FIN.

FCA speaks on digital assets

Therese Chambers has spoken on the financial crime risks presented by stablecoins and other digital assets. She spoke of:

  • early attempts to launch non-state backed digital currency, and Bitcoin’s predecessors – which envisaged private currencies created and controlled by financial institutions. She moved onto how Bitcoin, with its concept of a digital value transfer with no identifiable intermediary, represented a change from traditional financial services, and prided itself on not needing a “trusted third party”. This gives rise to the key problems from a financial crime perspective of:
    • lack of intermediaries to carry out due diligence and monitoring;
    • operation outside of “permissioned” networks – so there is no central entity (like Swift) to carry out vetting before allowing use of the network; and
    • regulatory arbitrage: since most cryptoassets are permissionless digital networks, they are global by default and so can move effortlessly across jurisdictions and take advantage of any regulatory weak spots.
  • similarities with traditional financial crime financial regulation: many investors see cryptoassets as alternative investments, and much trading takes place on exchanges similar to the fx markets.

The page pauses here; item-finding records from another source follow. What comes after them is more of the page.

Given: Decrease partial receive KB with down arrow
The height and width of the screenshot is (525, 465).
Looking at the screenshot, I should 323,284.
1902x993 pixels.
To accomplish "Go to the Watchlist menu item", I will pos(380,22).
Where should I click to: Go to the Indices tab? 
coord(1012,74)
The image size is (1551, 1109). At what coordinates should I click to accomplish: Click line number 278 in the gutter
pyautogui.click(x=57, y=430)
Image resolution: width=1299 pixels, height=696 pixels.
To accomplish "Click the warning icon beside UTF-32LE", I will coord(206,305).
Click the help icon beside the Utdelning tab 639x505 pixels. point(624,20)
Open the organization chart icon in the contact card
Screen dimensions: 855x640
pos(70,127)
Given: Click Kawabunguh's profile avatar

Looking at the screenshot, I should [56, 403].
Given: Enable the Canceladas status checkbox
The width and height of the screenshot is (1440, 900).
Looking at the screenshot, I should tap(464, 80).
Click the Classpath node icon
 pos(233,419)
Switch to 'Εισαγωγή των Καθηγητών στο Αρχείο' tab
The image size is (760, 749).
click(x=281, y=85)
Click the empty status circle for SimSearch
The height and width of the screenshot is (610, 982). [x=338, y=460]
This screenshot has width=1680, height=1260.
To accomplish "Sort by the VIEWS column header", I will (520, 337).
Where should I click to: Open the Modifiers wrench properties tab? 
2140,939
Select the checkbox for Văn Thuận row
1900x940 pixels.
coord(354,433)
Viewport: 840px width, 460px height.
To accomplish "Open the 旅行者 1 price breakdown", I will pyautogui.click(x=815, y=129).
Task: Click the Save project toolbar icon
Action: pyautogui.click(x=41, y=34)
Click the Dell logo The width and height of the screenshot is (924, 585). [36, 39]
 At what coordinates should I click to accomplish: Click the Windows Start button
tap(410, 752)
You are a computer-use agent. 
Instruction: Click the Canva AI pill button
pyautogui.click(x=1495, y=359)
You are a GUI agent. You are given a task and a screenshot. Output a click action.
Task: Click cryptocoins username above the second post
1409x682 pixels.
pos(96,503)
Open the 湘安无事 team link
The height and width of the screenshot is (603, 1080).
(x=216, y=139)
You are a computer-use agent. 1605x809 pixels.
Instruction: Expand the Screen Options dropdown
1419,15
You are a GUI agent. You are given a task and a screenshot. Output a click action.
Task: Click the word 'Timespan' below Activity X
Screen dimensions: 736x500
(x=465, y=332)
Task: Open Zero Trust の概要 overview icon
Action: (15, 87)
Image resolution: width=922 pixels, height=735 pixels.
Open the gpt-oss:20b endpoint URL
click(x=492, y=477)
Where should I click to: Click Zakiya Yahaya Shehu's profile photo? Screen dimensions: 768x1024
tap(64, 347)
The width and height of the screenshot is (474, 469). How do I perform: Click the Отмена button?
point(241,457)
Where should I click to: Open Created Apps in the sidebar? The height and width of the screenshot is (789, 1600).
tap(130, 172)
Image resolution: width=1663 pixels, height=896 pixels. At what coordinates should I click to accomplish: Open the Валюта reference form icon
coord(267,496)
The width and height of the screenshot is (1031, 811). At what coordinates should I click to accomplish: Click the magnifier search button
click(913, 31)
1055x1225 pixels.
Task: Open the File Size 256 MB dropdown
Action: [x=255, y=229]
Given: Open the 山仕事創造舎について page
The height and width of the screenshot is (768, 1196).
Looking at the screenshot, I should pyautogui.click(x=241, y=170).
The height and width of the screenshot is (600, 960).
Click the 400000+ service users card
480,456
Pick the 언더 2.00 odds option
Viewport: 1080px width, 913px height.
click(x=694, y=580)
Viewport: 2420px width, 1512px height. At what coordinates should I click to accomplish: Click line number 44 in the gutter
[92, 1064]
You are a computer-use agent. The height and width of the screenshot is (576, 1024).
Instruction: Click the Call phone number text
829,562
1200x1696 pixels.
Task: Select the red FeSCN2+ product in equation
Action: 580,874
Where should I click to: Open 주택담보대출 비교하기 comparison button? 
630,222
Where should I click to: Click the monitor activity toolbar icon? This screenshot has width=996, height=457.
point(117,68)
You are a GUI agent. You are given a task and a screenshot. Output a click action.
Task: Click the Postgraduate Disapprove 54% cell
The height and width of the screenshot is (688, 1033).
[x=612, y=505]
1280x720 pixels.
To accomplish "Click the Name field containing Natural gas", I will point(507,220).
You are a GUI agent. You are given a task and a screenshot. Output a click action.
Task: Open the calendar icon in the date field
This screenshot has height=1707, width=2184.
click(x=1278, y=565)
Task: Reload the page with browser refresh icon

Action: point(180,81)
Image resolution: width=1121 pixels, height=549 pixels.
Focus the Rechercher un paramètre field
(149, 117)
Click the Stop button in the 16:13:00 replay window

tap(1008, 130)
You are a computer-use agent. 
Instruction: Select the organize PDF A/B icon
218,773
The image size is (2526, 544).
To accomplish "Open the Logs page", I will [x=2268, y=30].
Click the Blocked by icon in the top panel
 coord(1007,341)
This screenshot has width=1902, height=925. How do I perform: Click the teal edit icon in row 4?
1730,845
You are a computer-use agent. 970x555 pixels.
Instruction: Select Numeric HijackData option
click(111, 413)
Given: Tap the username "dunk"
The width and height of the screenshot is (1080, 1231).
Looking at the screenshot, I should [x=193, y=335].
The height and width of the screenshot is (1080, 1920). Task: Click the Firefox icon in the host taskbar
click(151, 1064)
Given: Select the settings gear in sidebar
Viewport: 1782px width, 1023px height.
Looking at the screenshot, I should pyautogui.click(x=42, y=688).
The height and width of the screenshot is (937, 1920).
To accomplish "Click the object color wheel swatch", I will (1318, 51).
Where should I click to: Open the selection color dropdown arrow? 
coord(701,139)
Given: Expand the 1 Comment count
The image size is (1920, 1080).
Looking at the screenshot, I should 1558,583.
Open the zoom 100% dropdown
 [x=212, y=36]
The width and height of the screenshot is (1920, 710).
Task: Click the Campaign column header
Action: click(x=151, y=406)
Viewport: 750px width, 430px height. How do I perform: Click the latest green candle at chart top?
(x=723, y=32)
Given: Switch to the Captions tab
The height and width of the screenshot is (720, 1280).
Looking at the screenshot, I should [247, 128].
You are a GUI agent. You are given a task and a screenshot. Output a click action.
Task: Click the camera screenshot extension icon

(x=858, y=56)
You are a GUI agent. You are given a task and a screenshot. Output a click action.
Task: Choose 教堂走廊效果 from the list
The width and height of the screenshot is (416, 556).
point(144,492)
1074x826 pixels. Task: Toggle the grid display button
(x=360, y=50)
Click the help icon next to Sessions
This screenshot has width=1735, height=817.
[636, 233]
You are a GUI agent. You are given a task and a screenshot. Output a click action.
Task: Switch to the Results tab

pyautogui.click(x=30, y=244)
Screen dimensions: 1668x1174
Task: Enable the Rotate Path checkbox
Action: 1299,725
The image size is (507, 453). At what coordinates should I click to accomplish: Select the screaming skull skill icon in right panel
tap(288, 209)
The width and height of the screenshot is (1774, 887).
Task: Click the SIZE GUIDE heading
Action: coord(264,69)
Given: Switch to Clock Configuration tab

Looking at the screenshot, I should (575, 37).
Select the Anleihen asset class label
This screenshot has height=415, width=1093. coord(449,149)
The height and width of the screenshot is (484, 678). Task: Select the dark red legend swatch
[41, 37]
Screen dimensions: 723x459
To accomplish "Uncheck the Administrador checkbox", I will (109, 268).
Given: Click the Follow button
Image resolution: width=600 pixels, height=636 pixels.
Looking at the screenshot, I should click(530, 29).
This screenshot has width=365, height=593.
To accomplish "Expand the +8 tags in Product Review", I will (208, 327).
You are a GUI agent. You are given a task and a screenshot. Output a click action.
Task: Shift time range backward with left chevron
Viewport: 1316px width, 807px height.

As a result, some of the logic that underpins financial crime prevention – that of an exchange knowing who is using it – holds fast;
  • how to enable innovation while tracking down on financial crime: FCA does not see these as mutually exclusive, as it sees successful innovation as needing to tackle illicit use, and that no innovation whose only use is money laundering can be adapted as a mainstream product;
  • working within the Sandbox: in the first few Sandbox cohorts, many firms would use Bitcoin and Ethereum as an intermediate currency for money remittance. But the cryptoassets network began to struggle and firms instead started looking at using the technology for securities issuance using cryptoasset networks and “smart contract” funcionality;
  • cryptoassets and MLD5: FCA’s regime covers specific activities and FCA will be looking to understand that firms applying for registration have good systems and controls in place to meet their requirements – and it intends to use its newly granted unique powers to police these firms;
  • how FCA differs from US regulators: mainly, it starts off with a statutory definition of a “security”, whereas the US uses a case law basis which is potentially more flexible; and
  • challenges FCA is facing: in particular, that this market is new to regulation, and its very nature means the AML requirements are likely to meet with resistance. FCA hopes global guidance and action will help.